* TEXT PASSAGE
>> begin

While she doesn't have a template ready, the minister said she intends to move on the plan as quickly as possible. "It's a chance to incubate and innovate," she said, adding that she has discussed the idea with parents while visiting school districts around the province and believes it will satisfy some of the demand for more public-school options.
Although the concept of provincial schools was mentioned in the throne speech, it was so vague that neither the B.C. School Trustees' Association nor the B.C. Teachers' Federation wanted to comment Wednesday.
Bond is also proposing changes for K-12 schools with declining enrolments, and for some that have already closed. For example, schools with extra capacity are being encouraged to establish free drop-in centres for pre-school students in empty classrooms.
The government has already opened 16 of these so-called StrongStart centres and has promised to expand that to as many as 80 during the coming year. It's part of a plan mentioned in the throne speech to expand the mandate of school boards and rename them "boards of education" in recognition of their new responsibilities for preschool education, adult education and community literacy.
Schools being closed because of declining enrolments might also get a new lease on life, the minister said, possibly as community centres, multi-purpose facilities, health-care hubs or senior centres. Public schools are often the heart of a community, but falling enrolments have taken a toll. During the past five years, 139 schools have closed and a further 24 face the same fate. Some of the closed schools still sit empty, some were sold and some have been leased to other interests.

>> end

* REQUESTS
[1] According to the passage on British Columbia school plans, how many schools have closed during the past five years?
[2] Translate this sentence from the passage on British Columbia school plans into Spanish: "Public schools are often the heart of a community, but falling enrolments have taken a toll."
[3] Return, word for word, the part of the passage on British Columbia school plans between "Bond is also" and "and community literacy.", inclusive.

* EXCERPTED DATA
>> begin

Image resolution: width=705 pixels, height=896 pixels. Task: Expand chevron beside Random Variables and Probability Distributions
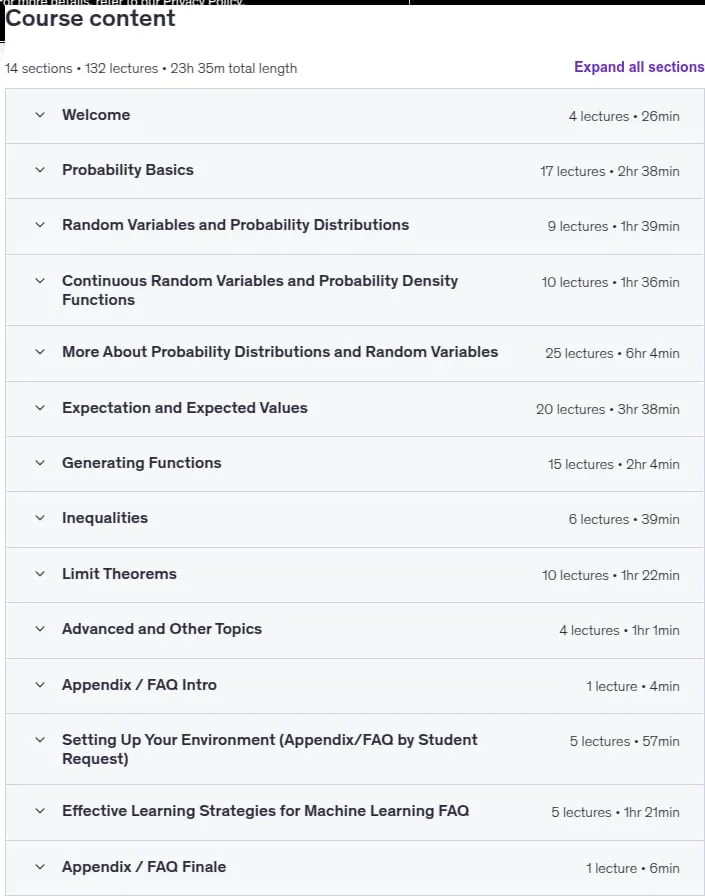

>> end
>> begin

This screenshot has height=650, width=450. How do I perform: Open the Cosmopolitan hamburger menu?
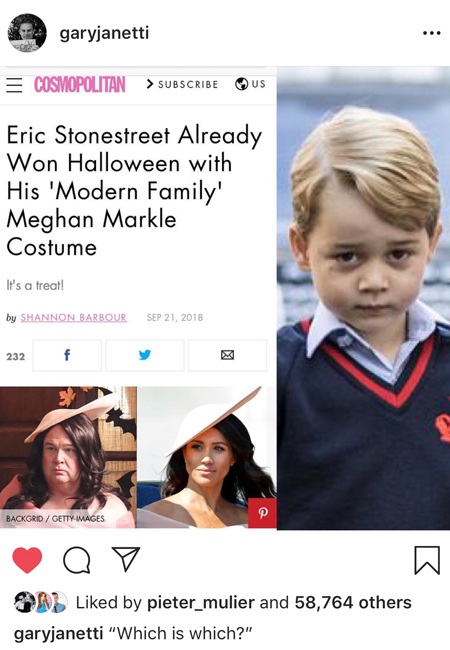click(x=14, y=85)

>> end

* EXERCISE RESPONSES
[1] 139 schools

[2] Las escuelas públicas suelen ser el corazón de una comunidad, pero la disminución de las matrículas ha pasado factura.

[3]
Bond is also proposing changes for K-12 schools with declining enrolments, and for some that have already closed. For example, schools with extra capacity are being encouraged to establish free drop-in centres for pre-school students in empty classrooms.
The government has already opened 16 of these so-called StrongStart centres and has promised to expand that to as many as 80 during the coming year. It's part of a plan mentioned in the throne speech to expand the mandate of school boards and rename them "boards of education" in recognition of their new responsibilities for preschool education, adult education and community literacy.